James Williams received a doctorate in Public History and the history of technology from U.C. Santa Barbara in 1984.  He taught at two community colleges in California from 1971 to 2008 and at Stetson University (Florida) from 2014-2015. He was executive director of the California History Center & Foundation from 1978 to 2002 and worked during these years as a public historian in cultural resources management, historic preservation, and litigation support.

A long-time member of ICOHTEC, he served on the board in the 1990s, as vice president from 2001-2008, as president from 2008-2011, and as editor of ICON from 2011-2015.  He was co-founder and co-chair of Envirotech from 2000-2004, served as Treasurer of the Society for the History of Technology from 1992-2000, on the Board of Directors of the National Council on Public History from 1988-1991, and as president and later executive secretary of the California Council for the Promotion of History from 1982 to 1994.

Dr. Williams’s primary field of interest is the historical relationship between people, technology, and the environment.  He published Energy and the Making of Modern California (1997) as well as numerous articles.  His “Understanding the Place of Humans in Nature” in Illusory Boundary: Environment and Technology in History (2010) has been widely cited and is particularly relevant to the theme of this year’s ICOHTEC symposium.


Abstract

To understand the human/nature relationship, one must look at how people, technology, and nature interact.
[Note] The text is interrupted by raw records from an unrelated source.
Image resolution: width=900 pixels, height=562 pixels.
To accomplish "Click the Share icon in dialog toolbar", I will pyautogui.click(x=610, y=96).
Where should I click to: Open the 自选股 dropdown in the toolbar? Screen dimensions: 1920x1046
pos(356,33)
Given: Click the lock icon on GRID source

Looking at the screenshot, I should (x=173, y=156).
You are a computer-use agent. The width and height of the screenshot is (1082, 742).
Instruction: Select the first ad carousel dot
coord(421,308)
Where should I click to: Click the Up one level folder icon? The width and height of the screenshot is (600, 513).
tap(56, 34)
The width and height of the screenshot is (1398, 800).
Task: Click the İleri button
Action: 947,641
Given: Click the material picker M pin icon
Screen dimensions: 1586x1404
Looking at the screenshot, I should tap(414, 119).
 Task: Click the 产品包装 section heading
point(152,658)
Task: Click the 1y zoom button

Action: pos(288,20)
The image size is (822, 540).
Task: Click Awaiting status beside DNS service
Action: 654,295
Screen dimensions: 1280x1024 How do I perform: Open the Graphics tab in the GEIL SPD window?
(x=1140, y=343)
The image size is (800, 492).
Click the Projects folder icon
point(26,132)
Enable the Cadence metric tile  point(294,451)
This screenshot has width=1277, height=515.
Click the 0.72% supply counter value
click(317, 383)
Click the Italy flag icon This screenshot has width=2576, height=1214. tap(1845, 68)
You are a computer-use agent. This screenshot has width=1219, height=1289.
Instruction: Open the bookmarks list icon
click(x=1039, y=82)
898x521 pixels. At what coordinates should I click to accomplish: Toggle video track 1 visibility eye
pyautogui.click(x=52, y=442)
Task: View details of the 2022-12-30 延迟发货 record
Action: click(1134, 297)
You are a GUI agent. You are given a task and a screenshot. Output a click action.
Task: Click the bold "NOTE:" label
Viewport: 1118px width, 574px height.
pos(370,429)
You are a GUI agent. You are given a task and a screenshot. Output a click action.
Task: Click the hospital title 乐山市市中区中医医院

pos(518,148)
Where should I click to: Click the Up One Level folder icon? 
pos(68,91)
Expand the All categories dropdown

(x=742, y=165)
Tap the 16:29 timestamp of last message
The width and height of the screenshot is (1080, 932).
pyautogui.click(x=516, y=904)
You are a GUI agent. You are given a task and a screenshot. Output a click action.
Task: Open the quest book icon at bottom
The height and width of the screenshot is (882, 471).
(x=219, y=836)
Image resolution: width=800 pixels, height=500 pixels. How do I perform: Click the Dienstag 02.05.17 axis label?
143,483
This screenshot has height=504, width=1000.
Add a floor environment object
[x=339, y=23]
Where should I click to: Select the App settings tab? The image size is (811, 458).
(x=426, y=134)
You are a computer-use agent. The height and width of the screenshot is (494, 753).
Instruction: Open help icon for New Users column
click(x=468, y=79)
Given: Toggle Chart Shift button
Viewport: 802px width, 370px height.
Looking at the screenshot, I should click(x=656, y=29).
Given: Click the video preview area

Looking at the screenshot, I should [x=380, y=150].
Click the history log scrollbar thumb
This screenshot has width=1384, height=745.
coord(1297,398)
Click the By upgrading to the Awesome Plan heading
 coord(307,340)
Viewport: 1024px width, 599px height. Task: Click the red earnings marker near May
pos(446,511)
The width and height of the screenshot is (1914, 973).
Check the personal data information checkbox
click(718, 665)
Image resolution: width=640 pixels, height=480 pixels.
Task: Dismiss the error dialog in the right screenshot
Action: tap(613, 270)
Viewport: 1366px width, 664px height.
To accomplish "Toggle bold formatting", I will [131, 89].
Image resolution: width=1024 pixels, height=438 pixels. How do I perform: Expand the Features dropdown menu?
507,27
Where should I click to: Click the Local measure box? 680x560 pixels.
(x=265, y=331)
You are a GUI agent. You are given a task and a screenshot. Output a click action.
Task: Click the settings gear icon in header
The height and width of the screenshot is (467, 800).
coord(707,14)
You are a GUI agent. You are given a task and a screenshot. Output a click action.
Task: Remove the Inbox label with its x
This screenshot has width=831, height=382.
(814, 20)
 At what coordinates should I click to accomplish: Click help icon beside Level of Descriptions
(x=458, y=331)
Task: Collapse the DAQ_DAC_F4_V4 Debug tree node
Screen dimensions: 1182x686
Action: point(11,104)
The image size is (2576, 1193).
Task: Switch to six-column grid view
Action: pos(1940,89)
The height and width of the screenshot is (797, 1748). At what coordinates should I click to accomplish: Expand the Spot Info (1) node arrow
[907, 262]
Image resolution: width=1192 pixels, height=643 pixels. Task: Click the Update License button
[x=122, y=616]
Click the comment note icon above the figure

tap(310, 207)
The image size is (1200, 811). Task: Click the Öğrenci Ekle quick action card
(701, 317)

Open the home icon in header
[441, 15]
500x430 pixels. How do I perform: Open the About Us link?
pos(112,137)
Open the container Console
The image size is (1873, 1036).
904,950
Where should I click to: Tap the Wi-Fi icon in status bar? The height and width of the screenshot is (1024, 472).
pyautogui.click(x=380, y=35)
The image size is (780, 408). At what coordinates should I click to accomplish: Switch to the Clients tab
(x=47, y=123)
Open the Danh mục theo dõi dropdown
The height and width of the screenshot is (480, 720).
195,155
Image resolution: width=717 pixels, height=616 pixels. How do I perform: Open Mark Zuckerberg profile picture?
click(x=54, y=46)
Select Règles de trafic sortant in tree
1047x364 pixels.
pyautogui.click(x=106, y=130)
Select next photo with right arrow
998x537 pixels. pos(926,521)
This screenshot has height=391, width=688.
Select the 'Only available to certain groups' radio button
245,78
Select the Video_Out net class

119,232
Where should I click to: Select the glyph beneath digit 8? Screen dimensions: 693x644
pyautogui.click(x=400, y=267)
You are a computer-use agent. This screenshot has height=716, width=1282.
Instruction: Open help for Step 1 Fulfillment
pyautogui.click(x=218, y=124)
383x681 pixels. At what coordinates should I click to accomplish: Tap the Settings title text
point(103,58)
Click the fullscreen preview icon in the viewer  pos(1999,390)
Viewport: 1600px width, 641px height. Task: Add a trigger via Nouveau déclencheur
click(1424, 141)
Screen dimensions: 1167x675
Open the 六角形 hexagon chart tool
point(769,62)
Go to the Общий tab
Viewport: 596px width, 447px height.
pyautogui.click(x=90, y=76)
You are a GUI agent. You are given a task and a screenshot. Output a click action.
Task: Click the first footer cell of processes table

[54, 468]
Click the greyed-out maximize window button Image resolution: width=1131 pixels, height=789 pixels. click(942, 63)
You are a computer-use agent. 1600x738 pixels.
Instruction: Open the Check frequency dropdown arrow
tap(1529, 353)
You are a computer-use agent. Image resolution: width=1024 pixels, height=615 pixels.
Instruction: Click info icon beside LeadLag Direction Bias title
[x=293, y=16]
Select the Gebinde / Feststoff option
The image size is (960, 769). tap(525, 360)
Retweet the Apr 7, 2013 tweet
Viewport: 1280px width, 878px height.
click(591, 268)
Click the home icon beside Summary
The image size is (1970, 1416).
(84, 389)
Because humans come from many cultures and experiences, we have not always understood our relationship to nature in the same way. Nevertheless, we are all part of nature, and our physical beings are comprised of many of the same elements and rhythms that make up the world around us.  Since the Enlightenment, however, Euro-American rationalism cleaved humans from nature even as they remained a part of it.  This Cartesian duality led people to harness their technologies toward exploiting the Earth for our own needs and desires, nature’s agency acting as the only constraint against us. Our voracious appetite for control over nature begat an entirely new epoch, the Anthropocene, and consideration of it in the history of technology requires us to examine how the relationship of humans, technology, and nature has been and will continue to be a recipe for crises for humanity and nature.